Philadelphia passed a fiscal 2014 budget with 5% more spending than its fiscal 2013 budget.

The fiscal 2014 budget is $3.8 billion, about a $190 million increase from fiscal 2013.

Among the increases are more than $60 million for pension, debt service and employee costs, and more than $100 million for labor obligations.

The city anticipates a general fund balance on June 30, 2014 of approximately $87 million. This is 2.3% of its fiscal 2014 budget.

“The last week has been historic for the city of Philadelphia’s finances,” said finance director Rob Dubow on June 20. “Within one week, the administration and council: agreed on a tax rate to go with our move to accurate assessments; agreed on an operating budget; and put in place the city portion of a plan to restore the school district to fiscal health.
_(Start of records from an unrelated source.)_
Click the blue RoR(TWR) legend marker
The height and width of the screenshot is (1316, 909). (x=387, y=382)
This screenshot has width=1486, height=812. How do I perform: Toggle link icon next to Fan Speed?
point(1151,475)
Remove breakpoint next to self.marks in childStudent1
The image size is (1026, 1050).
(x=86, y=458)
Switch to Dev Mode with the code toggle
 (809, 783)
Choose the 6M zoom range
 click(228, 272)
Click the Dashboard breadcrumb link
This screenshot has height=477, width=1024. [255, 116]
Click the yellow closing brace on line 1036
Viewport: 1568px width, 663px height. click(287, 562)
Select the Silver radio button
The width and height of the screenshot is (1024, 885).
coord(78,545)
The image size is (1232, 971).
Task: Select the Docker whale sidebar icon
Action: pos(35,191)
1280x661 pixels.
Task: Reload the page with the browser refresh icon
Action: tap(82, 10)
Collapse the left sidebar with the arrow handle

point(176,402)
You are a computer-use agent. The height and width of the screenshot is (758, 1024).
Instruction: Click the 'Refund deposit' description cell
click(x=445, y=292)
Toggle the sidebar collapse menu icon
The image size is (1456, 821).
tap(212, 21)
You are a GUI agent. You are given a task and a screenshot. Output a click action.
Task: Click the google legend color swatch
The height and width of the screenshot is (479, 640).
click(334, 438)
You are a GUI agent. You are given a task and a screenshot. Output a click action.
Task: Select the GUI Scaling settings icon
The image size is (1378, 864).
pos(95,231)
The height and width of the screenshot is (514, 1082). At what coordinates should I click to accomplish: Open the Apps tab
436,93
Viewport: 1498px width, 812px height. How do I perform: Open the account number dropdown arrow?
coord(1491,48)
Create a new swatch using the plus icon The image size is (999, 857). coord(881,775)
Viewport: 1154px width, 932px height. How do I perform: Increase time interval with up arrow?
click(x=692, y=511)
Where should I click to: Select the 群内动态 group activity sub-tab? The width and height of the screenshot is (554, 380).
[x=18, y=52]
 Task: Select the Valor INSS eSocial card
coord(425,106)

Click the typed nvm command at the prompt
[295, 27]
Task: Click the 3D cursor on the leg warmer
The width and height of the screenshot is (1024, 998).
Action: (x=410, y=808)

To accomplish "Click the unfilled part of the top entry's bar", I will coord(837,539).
While all that was happening, the city got a rating increase from Standard & Poor’s – reaching the A category for the first time in over three decades.”

Mayor Michael Nutter is proposing the city give $73 million to the Philadelphia school district, to alleviate the district’s severe financial stress. This is not part of the budget. If it goes forward, the city council would have to be address the proposal as an addendum.

The city plans to get the $78 million from a cigarette tax and from improved tax collection methods. The cigarette tax needs approval from the state government. It is advancing in the legislature, said Philadelphia spokesman Mark McDonald. Philadelphia expects it would generate $45 million in the first year and $87 million in the second year.

The improved tax collection methods should generate $28 million in the first year, McDonald said.